On Thu, Feb 12, 2026 at 04:03:36PM -0300, K R wrote:
> On Thu, Feb 12, 2026 at 10:01 AM Claudio Jeker <[email protected]>
> wrote:
> >
> > On Thu, Feb 12, 2026 at 09:38:32AM -0300, K R wrote:
> > > On Wed, Feb 11, 2026 at 10:50 AM Claudio Jeker <[email protected]>
> > > wrote:
> > > >
> > > > On Wed, Feb 11, 2026 at 10:24:20AM -0300, K R wrote:
> > > > > Same panic, this time with show malloc included. Please let me know
> > > > > if you need additional ddb commands next time.
> > > > >
> > > > > Thanks,
> > > > > --Kor
> > > > >
> > > > > ddb{1}> show panic
> > > > > ddb{1}> *cpu0: malloc: out of space in kmem_map
> > > >
> > > >
> > > > Something is using all memory in kmem_map and then the system goes boom.
> > > > It is not malloc, the show malloc does not show any bucket that
> > > > consumes a
> > > > lot of mem.
> > > >
> > > > show all pools is another place memory may hide. Since multi page pools
> > >
> > > Thanks, I'll submit show all pools (and perhaps show uvmexp?) -- the
> > > machine paniced again, waiting for the ddb commands to be run by the
> > > remote admin.
> > >
> > > > use the kmem_map as well.
> > > >
> > > > You can actually watch this during runtime and look if something is
> > > > slowly
> > > > growing upwards. vmstat -m is great for that.
> > >
> > > It may be unrelated, but it caught my eye that the only pool with Fail
> > > request if this:
> > >
> > > Name Size Requests Fail InUse Pgreq Pgrel Npage Hiwat Minpg
> > > Maxpg Idle
> > > pfstate 384 27749088 7613228 7622 391809 390986 823 10001 0
> > > 8 8
> >
> > This is probably unrelated. The pfstate table has normally a limit in
> > place and afaik request fail because you hit the limit.
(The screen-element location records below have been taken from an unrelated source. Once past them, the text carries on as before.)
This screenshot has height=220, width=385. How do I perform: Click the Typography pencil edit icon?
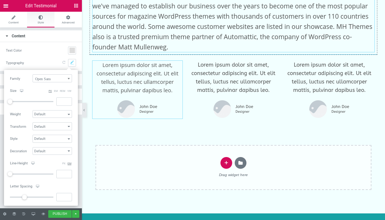(x=72, y=63)
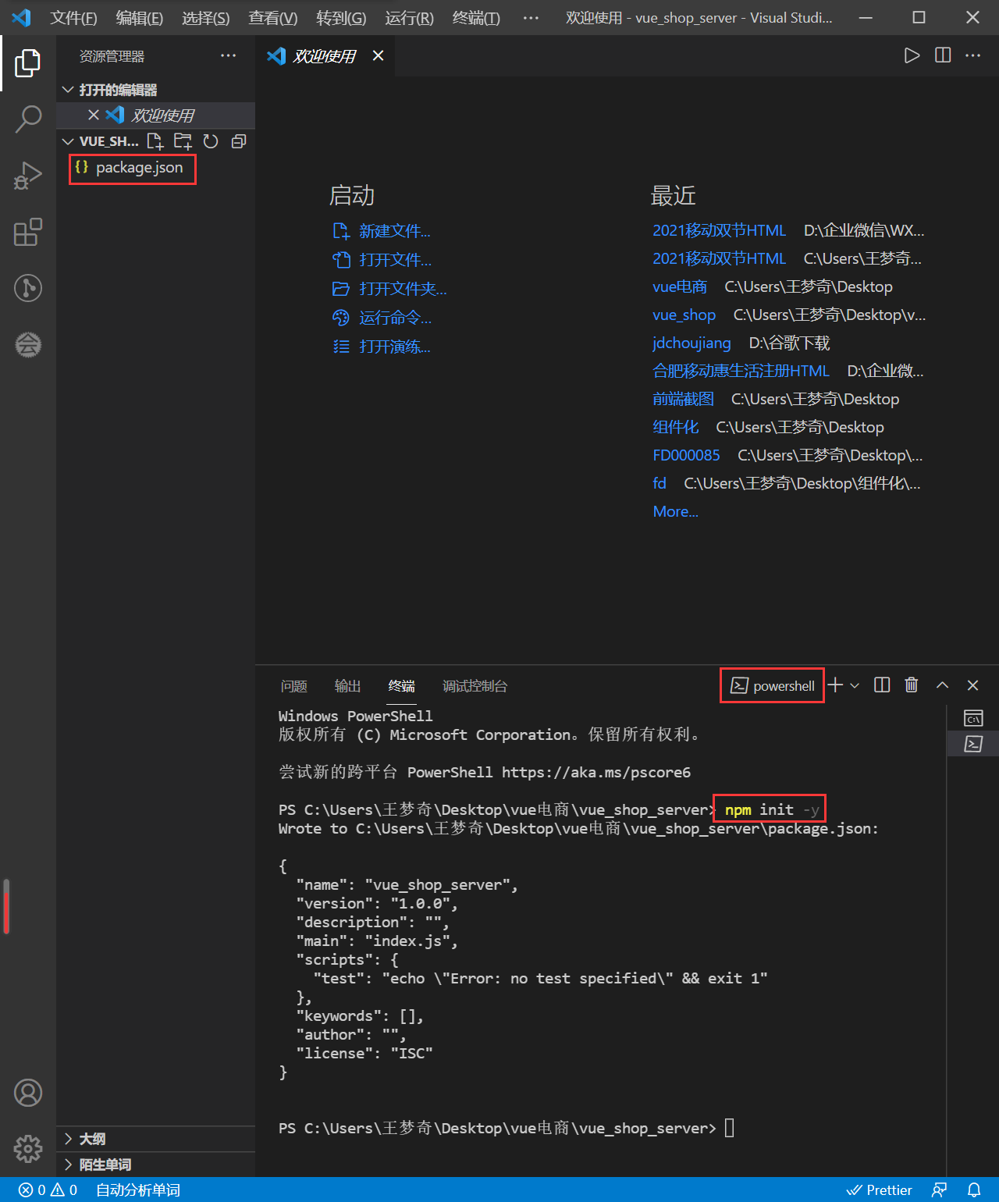Switch to the 输出 panel tab
The width and height of the screenshot is (999, 1202).
pos(347,686)
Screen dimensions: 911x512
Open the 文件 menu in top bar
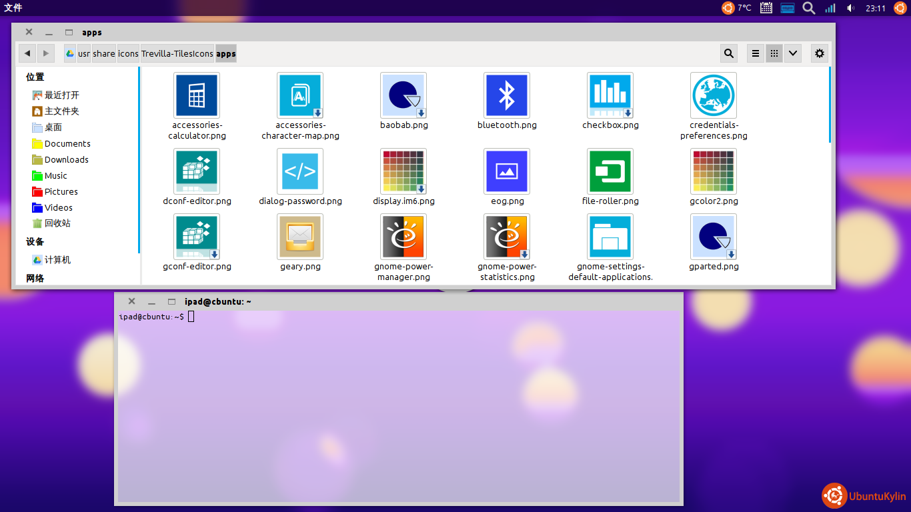(x=13, y=8)
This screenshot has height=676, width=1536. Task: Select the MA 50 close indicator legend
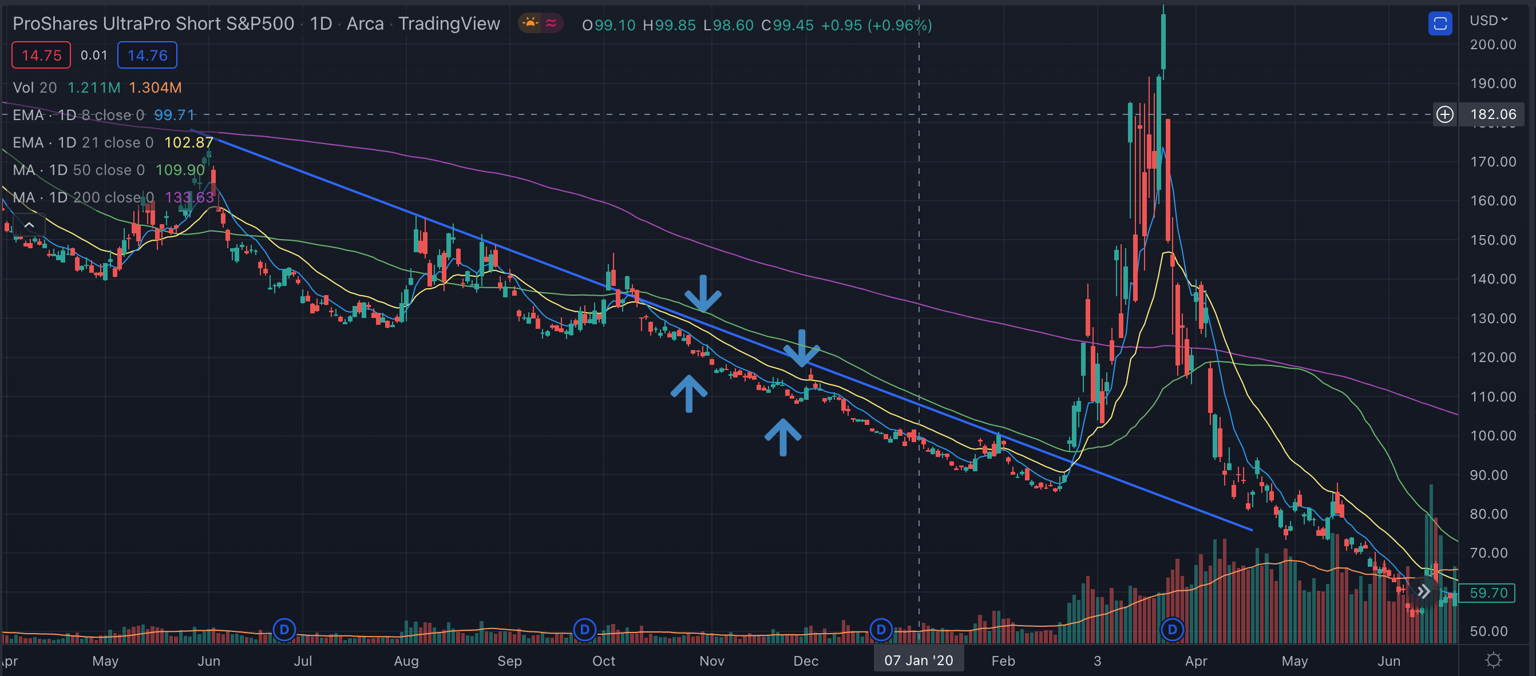coord(79,170)
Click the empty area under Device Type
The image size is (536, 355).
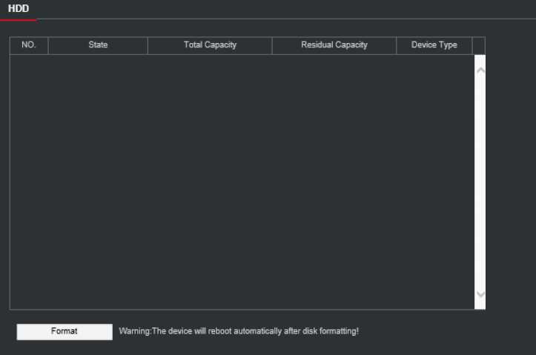click(434, 148)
By default this is
> > 100'000 and you seem to hit that.
> > Check the pfctl -si and -sm outputs to see if this matches up.
>
> You're right -- the states limit is set to 100000. Right now, after
> the reboot, pfctl -si show around 7k states.
>
> >
> > You want to look at the Npage line which tells you how many pages this
> > pool is currently using.
> >
> > > dmesg was showing:
> > > uvm_mapent_alloc: out of static map entries
> >
> > That is kind of ok. On startup part of the kmem_map is preallocated and
> > this warning triggers when more map entries are needed. It is an
> > indication that your system needs lots of kernel memory but not why.
>
> Another ddb session, this time with show all pools included.
>
> ddb{1}> show panic
> panic: malloc: out of space in kmem_map
> Stopped at db_enter+0x14: popq %rbp
> TID PID UID PRFLAGS PFLAGS CPU COMMAND
> 256720 41745 76 0x1000010 0 0 p0f3
> *475540 93944 0 0x14000 0x200 1 systq
>
> ddb{1}> tr
> db_enter() at db_enter+0x14
> panic(ffffffff8257309f) at panic+0xd5
> malloc(2a39,2,9) at malloc+0x823
> vmt_nicinfo_task(ffff8000000f8800) at vmt_nicinfo_task+0xec
> taskq_thread(ffffffff82a35098) at taskq_thread+0x129
> end trace frame: 0x0, count: -5
What is this box doing and is there actually enough resources for that
task assigned to the VM?
> ddb{1}> show all pools
> Name Size Requests Fail Releases Pgreq Pgrel Npage Hiwat Minpg Maxpg Idle
> tcpcb 736 4309640 103 4091353 20236 382 19854 19854 0 8 0
> inpcb 328 5892193 0 5673850 18519 314 18205 18205 0 8 0
> sockpl 552 7621733 0 7403339 15972 364 15608 15608 0 8 0
> mbufpl 256 286232 0 0 13640 5 13635 13635 0 8 0
If I read this currectly the box has 20k+ TCP sockets open. Which results
in high resrouce usage of tcpcb, inpcb, sockpl and for the TCP template
mbufs.
At least the tcpcb and sockpl use the kmem_map.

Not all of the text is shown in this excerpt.